[Excerpted data]:

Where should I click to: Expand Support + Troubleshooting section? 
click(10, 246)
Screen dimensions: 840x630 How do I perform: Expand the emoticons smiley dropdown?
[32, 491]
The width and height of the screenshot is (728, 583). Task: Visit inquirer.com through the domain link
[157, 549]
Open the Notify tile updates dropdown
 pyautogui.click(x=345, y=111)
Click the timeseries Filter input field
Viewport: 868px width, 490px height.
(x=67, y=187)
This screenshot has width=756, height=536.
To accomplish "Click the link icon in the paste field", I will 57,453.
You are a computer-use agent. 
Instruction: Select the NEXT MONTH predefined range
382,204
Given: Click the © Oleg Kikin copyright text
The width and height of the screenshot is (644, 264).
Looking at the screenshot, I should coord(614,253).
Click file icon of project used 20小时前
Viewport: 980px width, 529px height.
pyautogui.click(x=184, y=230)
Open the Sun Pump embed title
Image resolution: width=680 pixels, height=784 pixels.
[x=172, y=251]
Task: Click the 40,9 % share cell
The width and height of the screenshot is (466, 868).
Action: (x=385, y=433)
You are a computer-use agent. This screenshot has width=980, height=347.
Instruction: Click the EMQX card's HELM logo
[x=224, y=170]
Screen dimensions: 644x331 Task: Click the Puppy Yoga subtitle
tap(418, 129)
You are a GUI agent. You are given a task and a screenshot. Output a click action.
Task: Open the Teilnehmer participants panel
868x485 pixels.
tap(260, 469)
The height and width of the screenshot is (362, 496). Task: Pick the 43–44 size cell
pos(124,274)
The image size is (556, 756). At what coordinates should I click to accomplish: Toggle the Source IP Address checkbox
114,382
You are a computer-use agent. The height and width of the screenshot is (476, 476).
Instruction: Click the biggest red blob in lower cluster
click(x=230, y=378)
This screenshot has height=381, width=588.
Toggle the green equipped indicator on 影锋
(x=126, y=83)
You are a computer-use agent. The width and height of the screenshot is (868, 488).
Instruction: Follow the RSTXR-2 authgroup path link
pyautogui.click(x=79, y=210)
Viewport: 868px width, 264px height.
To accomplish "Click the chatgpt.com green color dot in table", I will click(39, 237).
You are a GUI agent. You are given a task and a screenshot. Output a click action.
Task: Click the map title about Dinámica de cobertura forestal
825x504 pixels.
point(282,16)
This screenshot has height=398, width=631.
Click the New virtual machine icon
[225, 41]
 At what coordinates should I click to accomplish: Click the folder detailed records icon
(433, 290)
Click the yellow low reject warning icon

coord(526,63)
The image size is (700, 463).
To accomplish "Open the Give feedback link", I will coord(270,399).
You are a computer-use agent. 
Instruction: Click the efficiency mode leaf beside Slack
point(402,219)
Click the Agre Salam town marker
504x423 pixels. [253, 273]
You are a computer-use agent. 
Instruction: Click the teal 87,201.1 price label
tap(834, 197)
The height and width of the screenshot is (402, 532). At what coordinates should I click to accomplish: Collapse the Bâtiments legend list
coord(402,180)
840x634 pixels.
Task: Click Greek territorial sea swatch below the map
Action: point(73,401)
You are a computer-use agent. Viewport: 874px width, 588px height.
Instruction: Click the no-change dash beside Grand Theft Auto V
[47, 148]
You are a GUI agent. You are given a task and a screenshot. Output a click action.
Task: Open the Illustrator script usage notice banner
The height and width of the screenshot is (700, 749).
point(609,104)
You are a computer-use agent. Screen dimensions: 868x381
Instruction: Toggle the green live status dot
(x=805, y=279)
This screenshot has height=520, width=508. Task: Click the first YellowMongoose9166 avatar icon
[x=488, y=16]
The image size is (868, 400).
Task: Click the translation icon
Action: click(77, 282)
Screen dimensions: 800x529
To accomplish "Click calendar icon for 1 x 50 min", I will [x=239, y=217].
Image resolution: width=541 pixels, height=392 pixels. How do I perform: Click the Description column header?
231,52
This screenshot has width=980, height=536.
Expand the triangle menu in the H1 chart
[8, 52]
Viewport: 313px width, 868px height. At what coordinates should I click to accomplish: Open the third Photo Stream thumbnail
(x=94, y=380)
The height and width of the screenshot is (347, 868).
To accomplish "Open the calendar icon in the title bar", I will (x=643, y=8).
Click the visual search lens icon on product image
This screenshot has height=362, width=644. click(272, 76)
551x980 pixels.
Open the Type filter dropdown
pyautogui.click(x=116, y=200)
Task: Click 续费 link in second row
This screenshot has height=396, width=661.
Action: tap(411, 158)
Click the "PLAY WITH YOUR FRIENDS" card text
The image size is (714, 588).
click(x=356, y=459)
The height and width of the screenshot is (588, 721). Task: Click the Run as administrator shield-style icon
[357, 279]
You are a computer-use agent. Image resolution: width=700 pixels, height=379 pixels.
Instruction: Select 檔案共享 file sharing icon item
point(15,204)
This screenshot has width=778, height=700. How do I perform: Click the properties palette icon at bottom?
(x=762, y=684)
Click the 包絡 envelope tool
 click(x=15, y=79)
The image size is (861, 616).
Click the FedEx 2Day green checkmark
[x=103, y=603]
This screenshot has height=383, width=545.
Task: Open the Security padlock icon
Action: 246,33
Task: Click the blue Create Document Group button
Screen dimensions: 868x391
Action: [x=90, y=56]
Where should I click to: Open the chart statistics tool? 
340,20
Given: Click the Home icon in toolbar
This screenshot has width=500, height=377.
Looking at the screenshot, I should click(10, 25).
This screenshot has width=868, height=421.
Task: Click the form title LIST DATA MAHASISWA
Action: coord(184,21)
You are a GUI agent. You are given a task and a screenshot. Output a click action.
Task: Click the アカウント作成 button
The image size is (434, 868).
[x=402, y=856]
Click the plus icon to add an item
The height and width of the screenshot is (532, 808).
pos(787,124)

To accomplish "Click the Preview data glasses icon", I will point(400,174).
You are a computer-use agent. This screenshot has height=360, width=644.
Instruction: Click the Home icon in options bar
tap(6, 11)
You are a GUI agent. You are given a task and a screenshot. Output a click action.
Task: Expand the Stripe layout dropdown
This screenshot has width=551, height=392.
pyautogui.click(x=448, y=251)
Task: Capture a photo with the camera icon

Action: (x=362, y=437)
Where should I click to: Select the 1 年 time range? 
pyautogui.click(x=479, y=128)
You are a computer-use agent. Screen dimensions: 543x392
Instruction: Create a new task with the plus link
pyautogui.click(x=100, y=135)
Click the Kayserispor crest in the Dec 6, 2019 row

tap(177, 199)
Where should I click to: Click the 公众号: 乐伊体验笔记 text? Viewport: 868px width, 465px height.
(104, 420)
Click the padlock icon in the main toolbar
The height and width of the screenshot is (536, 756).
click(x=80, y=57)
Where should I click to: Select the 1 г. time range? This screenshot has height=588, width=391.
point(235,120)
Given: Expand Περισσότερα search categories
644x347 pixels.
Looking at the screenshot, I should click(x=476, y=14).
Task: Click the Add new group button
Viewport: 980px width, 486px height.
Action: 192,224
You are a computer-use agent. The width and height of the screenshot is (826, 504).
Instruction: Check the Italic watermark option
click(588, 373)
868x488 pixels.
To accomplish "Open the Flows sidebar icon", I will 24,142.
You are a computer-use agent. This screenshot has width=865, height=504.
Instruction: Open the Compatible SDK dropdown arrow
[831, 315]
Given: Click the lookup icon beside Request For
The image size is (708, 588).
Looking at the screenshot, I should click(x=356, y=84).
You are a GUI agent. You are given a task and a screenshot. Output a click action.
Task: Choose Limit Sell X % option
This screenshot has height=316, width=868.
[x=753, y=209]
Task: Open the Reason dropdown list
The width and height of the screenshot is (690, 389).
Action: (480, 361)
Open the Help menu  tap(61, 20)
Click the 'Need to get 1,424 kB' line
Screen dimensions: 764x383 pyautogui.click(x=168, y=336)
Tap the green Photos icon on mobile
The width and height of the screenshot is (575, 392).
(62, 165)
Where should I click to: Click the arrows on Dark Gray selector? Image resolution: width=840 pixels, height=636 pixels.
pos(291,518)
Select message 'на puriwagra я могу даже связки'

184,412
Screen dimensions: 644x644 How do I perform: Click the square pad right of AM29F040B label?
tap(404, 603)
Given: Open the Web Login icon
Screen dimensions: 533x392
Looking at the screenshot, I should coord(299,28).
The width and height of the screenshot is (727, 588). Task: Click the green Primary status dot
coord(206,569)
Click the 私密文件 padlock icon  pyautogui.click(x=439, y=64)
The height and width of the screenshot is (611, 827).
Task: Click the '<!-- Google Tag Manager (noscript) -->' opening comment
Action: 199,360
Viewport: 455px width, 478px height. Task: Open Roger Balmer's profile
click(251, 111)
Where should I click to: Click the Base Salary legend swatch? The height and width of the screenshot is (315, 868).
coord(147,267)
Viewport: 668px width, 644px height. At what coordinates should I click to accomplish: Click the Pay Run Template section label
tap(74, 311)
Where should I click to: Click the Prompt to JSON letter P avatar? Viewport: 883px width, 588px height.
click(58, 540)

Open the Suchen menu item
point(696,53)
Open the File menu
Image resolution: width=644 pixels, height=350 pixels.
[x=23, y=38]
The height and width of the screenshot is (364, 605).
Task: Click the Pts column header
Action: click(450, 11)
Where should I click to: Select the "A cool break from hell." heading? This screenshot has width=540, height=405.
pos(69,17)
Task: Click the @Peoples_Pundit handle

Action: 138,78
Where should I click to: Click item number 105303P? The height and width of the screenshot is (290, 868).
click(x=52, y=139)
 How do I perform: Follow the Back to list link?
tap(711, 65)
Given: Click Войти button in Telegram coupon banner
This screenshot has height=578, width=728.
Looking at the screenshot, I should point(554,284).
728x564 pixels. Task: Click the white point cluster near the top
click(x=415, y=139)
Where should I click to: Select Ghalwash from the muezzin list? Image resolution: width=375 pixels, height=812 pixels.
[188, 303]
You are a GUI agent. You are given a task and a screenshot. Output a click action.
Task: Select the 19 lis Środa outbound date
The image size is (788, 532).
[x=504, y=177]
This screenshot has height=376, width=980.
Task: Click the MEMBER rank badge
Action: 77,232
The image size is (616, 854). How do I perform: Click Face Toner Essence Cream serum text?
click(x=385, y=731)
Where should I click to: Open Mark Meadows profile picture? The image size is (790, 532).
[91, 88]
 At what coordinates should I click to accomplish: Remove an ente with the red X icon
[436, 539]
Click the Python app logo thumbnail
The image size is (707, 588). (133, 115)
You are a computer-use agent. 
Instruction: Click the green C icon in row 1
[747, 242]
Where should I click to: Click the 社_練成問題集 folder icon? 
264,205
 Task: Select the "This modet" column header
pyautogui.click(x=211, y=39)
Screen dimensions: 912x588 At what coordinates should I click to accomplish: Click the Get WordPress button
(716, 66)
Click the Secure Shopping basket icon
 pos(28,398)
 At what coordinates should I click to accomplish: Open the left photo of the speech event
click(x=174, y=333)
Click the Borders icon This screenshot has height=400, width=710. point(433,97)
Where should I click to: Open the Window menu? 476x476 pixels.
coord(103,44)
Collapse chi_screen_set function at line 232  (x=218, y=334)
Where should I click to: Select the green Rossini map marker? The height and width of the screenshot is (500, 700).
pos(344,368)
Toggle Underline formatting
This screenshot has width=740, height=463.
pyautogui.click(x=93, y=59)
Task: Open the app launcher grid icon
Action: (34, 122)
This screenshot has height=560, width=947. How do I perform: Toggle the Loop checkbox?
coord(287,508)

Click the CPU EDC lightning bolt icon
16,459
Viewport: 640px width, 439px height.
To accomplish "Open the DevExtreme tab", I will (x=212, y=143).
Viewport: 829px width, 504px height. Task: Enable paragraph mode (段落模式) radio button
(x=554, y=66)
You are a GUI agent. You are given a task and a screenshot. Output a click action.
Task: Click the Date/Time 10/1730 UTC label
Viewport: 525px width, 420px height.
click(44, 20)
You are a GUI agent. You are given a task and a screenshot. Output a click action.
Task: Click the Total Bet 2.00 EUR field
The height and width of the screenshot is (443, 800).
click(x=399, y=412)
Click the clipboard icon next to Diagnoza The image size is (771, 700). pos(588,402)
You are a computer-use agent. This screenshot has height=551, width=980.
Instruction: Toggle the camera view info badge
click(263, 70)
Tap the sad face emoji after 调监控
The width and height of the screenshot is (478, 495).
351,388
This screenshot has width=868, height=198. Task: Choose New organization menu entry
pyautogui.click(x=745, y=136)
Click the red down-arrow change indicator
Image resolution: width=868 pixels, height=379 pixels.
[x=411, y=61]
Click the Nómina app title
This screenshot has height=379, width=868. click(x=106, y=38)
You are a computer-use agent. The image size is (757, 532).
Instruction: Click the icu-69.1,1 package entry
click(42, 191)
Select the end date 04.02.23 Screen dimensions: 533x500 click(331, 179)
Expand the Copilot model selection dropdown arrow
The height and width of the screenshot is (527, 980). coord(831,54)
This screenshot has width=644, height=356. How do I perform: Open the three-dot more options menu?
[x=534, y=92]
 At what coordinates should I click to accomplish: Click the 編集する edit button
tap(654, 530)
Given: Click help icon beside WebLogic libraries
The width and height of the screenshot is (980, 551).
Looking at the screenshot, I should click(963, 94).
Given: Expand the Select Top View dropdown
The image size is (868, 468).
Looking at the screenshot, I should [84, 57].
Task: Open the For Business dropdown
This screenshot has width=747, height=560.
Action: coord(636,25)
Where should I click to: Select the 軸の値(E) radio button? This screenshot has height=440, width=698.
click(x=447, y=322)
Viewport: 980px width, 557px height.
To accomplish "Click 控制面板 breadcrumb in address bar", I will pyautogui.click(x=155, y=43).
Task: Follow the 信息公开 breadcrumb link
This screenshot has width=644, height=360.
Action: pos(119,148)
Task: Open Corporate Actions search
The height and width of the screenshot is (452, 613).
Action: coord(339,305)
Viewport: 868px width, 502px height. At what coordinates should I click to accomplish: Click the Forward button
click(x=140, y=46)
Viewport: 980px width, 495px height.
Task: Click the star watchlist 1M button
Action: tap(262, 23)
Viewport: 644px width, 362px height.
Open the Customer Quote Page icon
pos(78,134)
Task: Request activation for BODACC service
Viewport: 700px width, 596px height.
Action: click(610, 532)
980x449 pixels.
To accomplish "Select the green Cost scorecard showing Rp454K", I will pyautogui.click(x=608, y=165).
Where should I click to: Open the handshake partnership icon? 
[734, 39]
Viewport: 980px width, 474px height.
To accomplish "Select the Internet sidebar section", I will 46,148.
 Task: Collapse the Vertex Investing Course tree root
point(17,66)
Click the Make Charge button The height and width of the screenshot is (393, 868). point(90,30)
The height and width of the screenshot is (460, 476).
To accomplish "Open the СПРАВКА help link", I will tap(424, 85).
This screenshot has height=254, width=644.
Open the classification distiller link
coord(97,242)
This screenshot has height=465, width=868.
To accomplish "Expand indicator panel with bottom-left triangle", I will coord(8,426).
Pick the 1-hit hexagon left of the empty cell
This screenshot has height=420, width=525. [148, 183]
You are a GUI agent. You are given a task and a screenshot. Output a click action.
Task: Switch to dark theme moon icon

[Your objective]: In your reply, restate exactly the lines from the start of the records above through the line holding "Viewport: 868px width, 264px height.", including both, and nothing else.

[Answer area]:
Where should I click to: Expand Support + Troubleshooting section? 
click(10, 246)
Screen dimensions: 840x630 How do I perform: Expand the emoticons smiley dropdown?
[32, 491]
The width and height of the screenshot is (728, 583). Task: Visit inquirer.com through the domain link
[157, 549]
Open the Notify tile updates dropdown
 pyautogui.click(x=345, y=111)
Click the timeseries Filter input field
Viewport: 868px width, 490px height.
(x=67, y=187)
This screenshot has width=756, height=536.
To accomplish "Click the link icon in the paste field", I will 57,453.
You are a computer-use agent. 
Instruction: Select the NEXT MONTH predefined range
382,204
Given: Click the © Oleg Kikin copyright text
The width and height of the screenshot is (644, 264).
Looking at the screenshot, I should coord(614,253).
Click file icon of project used 20小时前
Viewport: 980px width, 529px height.
pyautogui.click(x=184, y=230)
Open the Sun Pump embed title
Image resolution: width=680 pixels, height=784 pixels.
[x=172, y=251]
Task: Click the 40,9 % share cell
The width and height of the screenshot is (466, 868).
Action: (x=385, y=433)
You are a computer-use agent. This screenshot has width=980, height=347.
Instruction: Click the EMQX card's HELM logo
[x=224, y=170]
Screen dimensions: 644x331 Task: Click the Puppy Yoga subtitle
tap(418, 129)
You are a GUI agent. You are given a task and a screenshot. Output a click action.
Task: Open the Teilnehmer participants panel
868x485 pixels.
tap(260, 469)
The height and width of the screenshot is (362, 496). Task: Pick the 43–44 size cell
pos(124,274)
The image size is (556, 756). At what coordinates should I click to accomplish: Toggle the Source IP Address checkbox
114,382
You are a computer-use agent. The height and width of the screenshot is (476, 476).
Instruction: Click the biggest red blob in lower cluster
click(x=230, y=378)
This screenshot has height=381, width=588.
Toggle the green equipped indicator on 影锋
(x=126, y=83)
You are a computer-use agent. The width and height of the screenshot is (868, 488).
Instruction: Follow the RSTXR-2 authgroup path link
pyautogui.click(x=79, y=210)
Viewport: 868px width, 264px height.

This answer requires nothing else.